→ Problem to work on
The material must be repeated exactly, with every line intact.

→ Given records
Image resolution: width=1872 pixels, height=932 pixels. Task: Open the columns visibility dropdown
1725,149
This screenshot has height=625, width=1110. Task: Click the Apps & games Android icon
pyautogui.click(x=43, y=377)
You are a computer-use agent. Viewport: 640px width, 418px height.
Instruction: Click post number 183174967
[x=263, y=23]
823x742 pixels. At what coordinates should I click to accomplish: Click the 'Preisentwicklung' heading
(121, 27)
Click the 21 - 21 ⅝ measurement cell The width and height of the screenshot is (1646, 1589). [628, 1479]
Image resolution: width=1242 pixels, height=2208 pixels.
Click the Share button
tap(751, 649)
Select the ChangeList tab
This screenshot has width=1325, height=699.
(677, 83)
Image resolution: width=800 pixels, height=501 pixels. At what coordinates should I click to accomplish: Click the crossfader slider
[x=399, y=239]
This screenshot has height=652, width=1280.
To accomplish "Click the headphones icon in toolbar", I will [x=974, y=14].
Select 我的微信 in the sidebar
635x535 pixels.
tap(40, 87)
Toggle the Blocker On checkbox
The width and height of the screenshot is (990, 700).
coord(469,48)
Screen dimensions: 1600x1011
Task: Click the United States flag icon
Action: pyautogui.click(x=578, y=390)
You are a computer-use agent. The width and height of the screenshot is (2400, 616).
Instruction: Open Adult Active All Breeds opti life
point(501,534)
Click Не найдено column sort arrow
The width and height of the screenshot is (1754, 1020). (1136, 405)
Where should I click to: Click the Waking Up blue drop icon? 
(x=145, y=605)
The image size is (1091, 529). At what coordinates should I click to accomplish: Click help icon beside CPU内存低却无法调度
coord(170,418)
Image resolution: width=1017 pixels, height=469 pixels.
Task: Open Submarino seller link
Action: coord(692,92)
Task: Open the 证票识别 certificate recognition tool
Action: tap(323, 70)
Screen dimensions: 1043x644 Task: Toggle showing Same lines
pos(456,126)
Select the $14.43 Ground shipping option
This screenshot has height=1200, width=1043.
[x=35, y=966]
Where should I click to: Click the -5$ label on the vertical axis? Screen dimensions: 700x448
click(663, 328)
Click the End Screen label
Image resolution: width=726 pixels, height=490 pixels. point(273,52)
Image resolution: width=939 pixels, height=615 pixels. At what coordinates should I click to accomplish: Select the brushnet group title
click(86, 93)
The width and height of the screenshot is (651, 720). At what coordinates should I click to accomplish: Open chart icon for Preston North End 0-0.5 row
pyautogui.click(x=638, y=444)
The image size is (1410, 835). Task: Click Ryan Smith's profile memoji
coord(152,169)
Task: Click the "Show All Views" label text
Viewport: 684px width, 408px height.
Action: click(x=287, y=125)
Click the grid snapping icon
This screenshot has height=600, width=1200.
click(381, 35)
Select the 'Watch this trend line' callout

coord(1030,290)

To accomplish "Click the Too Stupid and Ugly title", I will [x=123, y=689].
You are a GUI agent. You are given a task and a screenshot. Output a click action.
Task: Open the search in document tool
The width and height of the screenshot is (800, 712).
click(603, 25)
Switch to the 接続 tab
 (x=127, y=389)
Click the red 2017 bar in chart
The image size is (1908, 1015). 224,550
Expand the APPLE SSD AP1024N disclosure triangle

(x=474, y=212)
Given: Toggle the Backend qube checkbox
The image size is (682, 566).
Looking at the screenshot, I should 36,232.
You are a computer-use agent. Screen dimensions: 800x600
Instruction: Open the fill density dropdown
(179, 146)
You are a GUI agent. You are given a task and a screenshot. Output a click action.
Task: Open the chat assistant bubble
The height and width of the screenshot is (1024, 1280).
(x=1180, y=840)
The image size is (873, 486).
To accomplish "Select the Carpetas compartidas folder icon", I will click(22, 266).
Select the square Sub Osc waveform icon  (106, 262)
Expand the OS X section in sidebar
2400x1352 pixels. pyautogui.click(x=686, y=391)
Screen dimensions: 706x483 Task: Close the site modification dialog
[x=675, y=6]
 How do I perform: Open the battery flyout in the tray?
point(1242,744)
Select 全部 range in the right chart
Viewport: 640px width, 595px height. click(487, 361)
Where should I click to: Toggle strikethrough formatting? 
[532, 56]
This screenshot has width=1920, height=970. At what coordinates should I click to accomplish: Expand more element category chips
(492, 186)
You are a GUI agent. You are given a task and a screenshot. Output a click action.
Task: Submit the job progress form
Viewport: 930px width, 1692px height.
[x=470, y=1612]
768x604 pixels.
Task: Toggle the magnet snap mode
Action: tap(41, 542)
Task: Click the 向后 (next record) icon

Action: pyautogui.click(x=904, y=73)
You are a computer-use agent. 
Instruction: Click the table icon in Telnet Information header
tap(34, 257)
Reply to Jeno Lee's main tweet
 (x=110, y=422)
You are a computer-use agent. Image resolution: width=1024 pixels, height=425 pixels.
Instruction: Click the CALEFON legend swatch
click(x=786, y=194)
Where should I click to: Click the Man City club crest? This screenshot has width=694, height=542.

→ Task response
Image resolution: width=1872 pixels, height=932 pixels. Task: Open the columns visibility dropdown
1725,149
This screenshot has height=625, width=1110. Task: Click the Apps & games Android icon
pyautogui.click(x=43, y=377)
You are a computer-use agent. Viewport: 640px width, 418px height.
Instruction: Click post number 183174967
[x=263, y=23]
823x742 pixels. At what coordinates should I click to accomplish: Click the 'Preisentwicklung' heading
(121, 27)
Click the 21 - 21 ⅝ measurement cell The width and height of the screenshot is (1646, 1589). [628, 1479]
Image resolution: width=1242 pixels, height=2208 pixels.
Click the Share button
tap(751, 649)
Select the ChangeList tab
This screenshot has width=1325, height=699.
(677, 83)
Image resolution: width=800 pixels, height=501 pixels. At what coordinates should I click to accomplish: Click the crossfader slider
[x=399, y=239]
This screenshot has height=652, width=1280.
To accomplish "Click the headphones icon in toolbar", I will [x=974, y=14].
Select 我的微信 in the sidebar
635x535 pixels.
tap(40, 87)
Toggle the Blocker On checkbox
The width and height of the screenshot is (990, 700).
coord(469,48)
Screen dimensions: 1600x1011
Task: Click the United States flag icon
Action: pyautogui.click(x=578, y=390)
You are a computer-use agent. The width and height of the screenshot is (2400, 616).
Instruction: Open Adult Active All Breeds opti life
point(501,534)
Click Не найдено column sort arrow
The width and height of the screenshot is (1754, 1020). (1136, 405)
Where should I click to: Click the Waking Up blue drop icon? 
(x=145, y=605)
The image size is (1091, 529). At what coordinates should I click to accomplish: Click help icon beside CPU内存低却无法调度
coord(170,418)
Image resolution: width=1017 pixels, height=469 pixels.
Task: Open Submarino seller link
Action: coord(692,92)
Task: Open the 证票识别 certificate recognition tool
Action: tap(323, 70)
Screen dimensions: 1043x644 Task: Toggle showing Same lines
pos(456,126)
Select the $14.43 Ground shipping option
This screenshot has height=1200, width=1043.
[x=35, y=966]
Where should I click to: Click the -5$ label on the vertical axis? Screen dimensions: 700x448
click(663, 328)
Click the End Screen label
Image resolution: width=726 pixels, height=490 pixels. point(273,52)
Image resolution: width=939 pixels, height=615 pixels. At what coordinates should I click to accomplish: Select the brushnet group title
click(86, 93)
The width and height of the screenshot is (651, 720). At what coordinates should I click to accomplish: Open chart icon for Preston North End 0-0.5 row
pyautogui.click(x=638, y=444)
The image size is (1410, 835). Task: Click Ryan Smith's profile memoji
coord(152,169)
Task: Click the "Show All Views" label text
Viewport: 684px width, 408px height.
Action: click(x=287, y=125)
Click the grid snapping icon
This screenshot has height=600, width=1200.
click(381, 35)
Select the 'Watch this trend line' callout

coord(1030,290)

To accomplish "Click the Too Stupid and Ugly title", I will [x=123, y=689].
You are a GUI agent. You are given a task and a screenshot. Output a click action.
Task: Open the search in document tool
The width and height of the screenshot is (800, 712).
click(603, 25)
Switch to the 接続 tab
 (x=127, y=389)
Click the red 2017 bar in chart
The image size is (1908, 1015). 224,550
Expand the APPLE SSD AP1024N disclosure triangle

(x=474, y=212)
Given: Toggle the Backend qube checkbox
The image size is (682, 566).
Looking at the screenshot, I should 36,232.
You are a computer-use agent. Screen dimensions: 800x600
Instruction: Open the fill density dropdown
(179, 146)
You are a GUI agent. You are given a task and a screenshot. Output a click action.
Task: Open the chat assistant bubble
The height and width of the screenshot is (1024, 1280).
(x=1180, y=840)
The image size is (873, 486).
To accomplish "Select the Carpetas compartidas folder icon", I will click(22, 266).
Select the square Sub Osc waveform icon  (106, 262)
Expand the OS X section in sidebar
2400x1352 pixels. pyautogui.click(x=686, y=391)
Screen dimensions: 706x483 Task: Close the site modification dialog
[x=675, y=6]
 How do I perform: Open the battery flyout in the tray?
point(1242,744)
Select 全部 range in the right chart
Viewport: 640px width, 595px height. click(487, 361)
Where should I click to: Toggle strikethrough formatting? 
[532, 56]
This screenshot has width=1920, height=970. At what coordinates should I click to accomplish: Expand more element category chips
(492, 186)
You are a GUI agent. You are given a task and a screenshot. Output a click action.
Task: Submit the job progress form
Viewport: 930px width, 1692px height.
[x=470, y=1612]
768x604 pixels.
Task: Toggle the magnet snap mode
Action: tap(41, 542)
Task: Click the 向后 (next record) icon

Action: pyautogui.click(x=904, y=73)
You are a computer-use agent. 
Instruction: Click the table icon in Telnet Information header
tap(34, 257)
Reply to Jeno Lee's main tweet
 (x=110, y=422)
You are a computer-use agent. Image resolution: width=1024 pixels, height=425 pixels.
Instruction: Click the CALEFON legend swatch
click(x=786, y=194)
Where should I click to: Click the Man City club crest? This screenshot has width=694, height=542.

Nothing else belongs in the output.